Quand l'accompagnement se réduit aux soins, la relation affective s'appauvrit. En déléguant les aspects logistiques à un professionnel, l'aidant retrouve du temps pour des moments de qualité : conversations, promenades, activités de stimulation cognitive, sorties.
Des groupes de parole et associations de proches aidants existent partout en France : cafés des aidants, plateformes téléphoniques (Allo J'aide un proche), forums en ligne. Échanger avec d'autres aidants permet de rompre la solitude et de partager des solutions concrètes.
L'aide à domicile professionnelle est le premier levier pour soulager un proche aidant. Elle peut intervenir de manière ponctuelle (quelques heures par semaine pour le répit), régulière (aide quotidienne à la toilette, aux repas, à l'habillage), intensive (présence de nuit, garde-malade, accompagnement continu pour les personnes GIR 1 ou GIR 2).
Auxicare coordonne l'ensemble du parcours : évaluation des besoins, montage du dossier d'aides, sélection de l'auxiliaire de vie, suivi et ajustement de l'accompagnement.
Vous êtes proche aidant et vous avez besoin de soutien ? Contactez nos équipes pour un échange confidentiel et personnalisé.
Le congé proche aidant n'est pas rémunéré par l'employeur, mais il ouvre droit à l'AJPA (Allocation Journalière du Proche Aidant) versée par la CAF ou la MSA. Le montant est de 64,54 € par jour en 2025, dans la limite de 66 jours sur l'ensemble de la carrière. Le congé peut être pris de manière fractionnée ou continue.
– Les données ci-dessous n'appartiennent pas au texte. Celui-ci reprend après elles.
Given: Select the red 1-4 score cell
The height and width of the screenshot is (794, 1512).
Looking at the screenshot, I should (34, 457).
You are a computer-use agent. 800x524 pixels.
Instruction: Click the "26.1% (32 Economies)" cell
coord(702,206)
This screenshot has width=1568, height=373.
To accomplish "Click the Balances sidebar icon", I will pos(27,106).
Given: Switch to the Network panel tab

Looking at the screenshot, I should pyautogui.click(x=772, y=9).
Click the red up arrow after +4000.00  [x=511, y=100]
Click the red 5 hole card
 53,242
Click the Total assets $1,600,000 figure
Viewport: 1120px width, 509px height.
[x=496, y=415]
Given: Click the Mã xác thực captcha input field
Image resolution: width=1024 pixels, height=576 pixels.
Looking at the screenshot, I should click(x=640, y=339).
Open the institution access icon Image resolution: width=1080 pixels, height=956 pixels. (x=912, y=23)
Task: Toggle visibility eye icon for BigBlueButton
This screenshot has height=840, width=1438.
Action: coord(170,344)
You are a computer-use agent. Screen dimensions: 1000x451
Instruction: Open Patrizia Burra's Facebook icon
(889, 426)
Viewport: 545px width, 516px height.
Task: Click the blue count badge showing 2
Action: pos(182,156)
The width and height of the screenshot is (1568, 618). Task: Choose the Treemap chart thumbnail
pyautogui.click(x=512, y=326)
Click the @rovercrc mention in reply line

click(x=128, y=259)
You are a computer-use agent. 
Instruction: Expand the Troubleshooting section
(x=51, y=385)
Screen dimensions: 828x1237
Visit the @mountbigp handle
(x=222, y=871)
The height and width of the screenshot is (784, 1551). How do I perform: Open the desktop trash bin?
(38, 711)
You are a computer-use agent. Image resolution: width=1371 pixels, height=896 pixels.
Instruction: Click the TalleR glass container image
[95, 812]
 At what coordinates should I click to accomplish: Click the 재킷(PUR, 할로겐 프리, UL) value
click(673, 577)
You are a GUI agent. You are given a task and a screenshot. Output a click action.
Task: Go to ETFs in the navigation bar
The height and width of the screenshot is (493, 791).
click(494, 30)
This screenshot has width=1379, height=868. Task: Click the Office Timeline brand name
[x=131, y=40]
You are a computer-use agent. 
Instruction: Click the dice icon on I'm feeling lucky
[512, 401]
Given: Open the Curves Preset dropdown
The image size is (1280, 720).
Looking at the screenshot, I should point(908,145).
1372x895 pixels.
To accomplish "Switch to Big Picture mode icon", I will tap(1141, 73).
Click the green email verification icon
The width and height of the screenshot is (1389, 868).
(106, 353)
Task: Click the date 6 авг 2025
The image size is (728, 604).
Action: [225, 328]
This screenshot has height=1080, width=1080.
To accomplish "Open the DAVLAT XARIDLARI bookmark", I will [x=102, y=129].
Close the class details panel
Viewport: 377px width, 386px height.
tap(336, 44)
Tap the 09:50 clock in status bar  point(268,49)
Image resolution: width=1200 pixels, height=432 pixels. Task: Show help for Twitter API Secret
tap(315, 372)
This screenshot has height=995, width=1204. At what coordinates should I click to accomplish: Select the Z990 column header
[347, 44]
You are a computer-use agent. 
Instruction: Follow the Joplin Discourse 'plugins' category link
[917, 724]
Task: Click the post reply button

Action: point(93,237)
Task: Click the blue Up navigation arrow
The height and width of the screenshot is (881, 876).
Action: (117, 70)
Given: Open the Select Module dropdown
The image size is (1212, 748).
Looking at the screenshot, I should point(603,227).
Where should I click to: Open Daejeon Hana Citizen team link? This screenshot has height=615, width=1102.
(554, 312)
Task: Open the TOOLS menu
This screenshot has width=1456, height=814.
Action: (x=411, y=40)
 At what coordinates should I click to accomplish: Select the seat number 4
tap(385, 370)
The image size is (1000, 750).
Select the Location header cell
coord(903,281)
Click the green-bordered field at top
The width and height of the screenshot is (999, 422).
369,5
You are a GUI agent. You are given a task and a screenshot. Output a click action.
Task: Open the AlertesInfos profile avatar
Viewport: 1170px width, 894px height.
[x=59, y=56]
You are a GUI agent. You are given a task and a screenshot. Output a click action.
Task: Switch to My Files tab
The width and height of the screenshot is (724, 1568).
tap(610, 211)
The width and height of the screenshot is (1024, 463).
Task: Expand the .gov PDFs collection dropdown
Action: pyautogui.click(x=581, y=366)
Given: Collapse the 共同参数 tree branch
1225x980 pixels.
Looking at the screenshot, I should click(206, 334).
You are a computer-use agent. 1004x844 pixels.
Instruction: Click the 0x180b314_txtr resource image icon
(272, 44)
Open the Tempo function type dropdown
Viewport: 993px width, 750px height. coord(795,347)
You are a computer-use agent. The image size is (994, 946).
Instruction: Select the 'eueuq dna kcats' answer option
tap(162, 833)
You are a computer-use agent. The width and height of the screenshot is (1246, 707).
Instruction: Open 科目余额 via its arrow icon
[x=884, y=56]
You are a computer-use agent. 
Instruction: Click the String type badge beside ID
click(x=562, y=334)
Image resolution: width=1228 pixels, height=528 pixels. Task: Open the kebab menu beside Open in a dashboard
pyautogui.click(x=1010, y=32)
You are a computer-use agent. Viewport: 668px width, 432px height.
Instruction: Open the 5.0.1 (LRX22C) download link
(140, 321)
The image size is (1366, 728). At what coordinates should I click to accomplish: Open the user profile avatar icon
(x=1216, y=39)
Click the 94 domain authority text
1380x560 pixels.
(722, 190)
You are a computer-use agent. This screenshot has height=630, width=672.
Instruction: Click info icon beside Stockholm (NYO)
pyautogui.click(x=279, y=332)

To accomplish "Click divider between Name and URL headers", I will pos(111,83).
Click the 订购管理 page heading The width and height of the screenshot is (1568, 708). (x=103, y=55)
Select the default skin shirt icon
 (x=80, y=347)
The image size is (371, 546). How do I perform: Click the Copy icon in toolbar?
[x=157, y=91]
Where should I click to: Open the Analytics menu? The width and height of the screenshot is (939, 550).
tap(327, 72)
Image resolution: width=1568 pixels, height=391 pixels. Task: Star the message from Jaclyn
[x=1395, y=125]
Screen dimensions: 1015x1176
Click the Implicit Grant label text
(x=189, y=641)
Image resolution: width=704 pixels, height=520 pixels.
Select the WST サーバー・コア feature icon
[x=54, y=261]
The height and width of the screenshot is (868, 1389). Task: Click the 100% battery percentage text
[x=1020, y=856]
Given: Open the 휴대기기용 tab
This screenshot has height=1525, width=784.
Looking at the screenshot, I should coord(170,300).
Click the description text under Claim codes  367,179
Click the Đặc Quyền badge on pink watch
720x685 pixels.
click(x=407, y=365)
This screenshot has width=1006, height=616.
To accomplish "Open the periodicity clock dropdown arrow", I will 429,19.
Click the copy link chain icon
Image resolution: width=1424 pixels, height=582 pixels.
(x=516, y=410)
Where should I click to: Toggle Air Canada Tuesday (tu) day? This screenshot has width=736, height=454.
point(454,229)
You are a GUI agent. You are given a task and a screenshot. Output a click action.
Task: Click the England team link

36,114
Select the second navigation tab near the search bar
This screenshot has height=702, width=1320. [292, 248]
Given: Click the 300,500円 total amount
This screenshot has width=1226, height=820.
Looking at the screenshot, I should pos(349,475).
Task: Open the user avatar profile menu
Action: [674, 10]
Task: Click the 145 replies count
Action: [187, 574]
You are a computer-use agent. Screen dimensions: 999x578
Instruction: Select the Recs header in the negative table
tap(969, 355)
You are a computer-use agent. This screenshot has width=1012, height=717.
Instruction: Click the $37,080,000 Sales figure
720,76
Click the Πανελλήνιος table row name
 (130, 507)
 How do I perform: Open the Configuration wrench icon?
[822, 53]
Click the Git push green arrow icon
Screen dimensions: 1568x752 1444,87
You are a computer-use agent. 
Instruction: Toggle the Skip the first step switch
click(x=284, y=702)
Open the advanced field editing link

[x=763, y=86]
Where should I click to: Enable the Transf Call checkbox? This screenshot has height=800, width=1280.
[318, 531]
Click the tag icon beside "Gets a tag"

Le droit au répit est ouvert aux aidants de bénéficiaires de l'APA lorsque le plan d'aide atteint le plafond du GIR. Il permet de financer un relayage (accueil de jour, hébergement temporaire, aide à domicile renforcée) à hauteur de 548,54 € par an. La demande se fait auprès du conseil départemental.
Les principaux signes sont la fatigue chronique, les troubles du sommeil, l'irritabilité, les douleurs physiques (dos, épaules), l'isolement social progressif, la perte d'intérêt pour les activités personnelles et le sentiment de culpabilité. Si vous reconnaissez plusieurs de ces signes, il est important de demander de l'aide et de mettre en place un relayage professionnel.
Oui. La présence de nuit permet de confier la surveillance nocturne à un auxiliaire de vie professionnel. Trois modalités existent : présence dormante, présence responsable (veille active) et garde-malade de nuit. Ce service est finançable par l'APA et le crédit d'impôt de 50 %.